START Records for this exercise

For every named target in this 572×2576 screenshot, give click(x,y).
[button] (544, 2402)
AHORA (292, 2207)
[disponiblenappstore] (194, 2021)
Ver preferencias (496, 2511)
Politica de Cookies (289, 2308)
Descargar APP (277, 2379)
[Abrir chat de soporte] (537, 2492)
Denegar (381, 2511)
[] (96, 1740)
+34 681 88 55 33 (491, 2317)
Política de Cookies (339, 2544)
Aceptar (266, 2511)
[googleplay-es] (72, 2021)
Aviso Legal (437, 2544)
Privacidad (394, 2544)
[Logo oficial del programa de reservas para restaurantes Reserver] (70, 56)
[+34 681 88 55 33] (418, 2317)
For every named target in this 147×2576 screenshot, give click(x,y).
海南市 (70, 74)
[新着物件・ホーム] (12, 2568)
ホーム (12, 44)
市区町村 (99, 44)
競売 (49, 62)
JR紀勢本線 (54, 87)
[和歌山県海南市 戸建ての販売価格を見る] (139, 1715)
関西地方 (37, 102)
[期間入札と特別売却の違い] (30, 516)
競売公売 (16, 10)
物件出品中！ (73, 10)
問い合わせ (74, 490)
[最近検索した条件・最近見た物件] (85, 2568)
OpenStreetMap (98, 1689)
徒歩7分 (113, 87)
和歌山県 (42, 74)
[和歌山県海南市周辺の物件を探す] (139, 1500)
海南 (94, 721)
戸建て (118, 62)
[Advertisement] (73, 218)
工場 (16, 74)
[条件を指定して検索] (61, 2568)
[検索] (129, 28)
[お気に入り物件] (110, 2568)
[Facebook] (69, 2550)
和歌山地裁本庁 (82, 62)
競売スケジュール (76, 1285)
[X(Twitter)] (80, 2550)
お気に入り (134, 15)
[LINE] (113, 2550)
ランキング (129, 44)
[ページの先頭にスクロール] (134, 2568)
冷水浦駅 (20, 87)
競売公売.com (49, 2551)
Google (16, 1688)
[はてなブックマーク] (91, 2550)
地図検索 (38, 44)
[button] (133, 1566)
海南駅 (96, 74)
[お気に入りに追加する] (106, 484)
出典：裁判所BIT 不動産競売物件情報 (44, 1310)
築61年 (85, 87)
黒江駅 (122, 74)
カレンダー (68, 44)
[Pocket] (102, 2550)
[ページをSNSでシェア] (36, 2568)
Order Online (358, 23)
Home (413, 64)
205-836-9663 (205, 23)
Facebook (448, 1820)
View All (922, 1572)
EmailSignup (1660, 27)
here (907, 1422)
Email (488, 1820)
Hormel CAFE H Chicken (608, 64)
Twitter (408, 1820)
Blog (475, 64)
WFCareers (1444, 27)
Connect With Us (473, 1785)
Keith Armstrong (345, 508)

END Records for this exercise

(Exercise goal):
For each line in the records that contains the word "every", make a copy.

(Task result):
For every named target in this 572×2576 screenshot, give click(x,y).
For every named target in this 147×2576 screenshot, give click(x,y).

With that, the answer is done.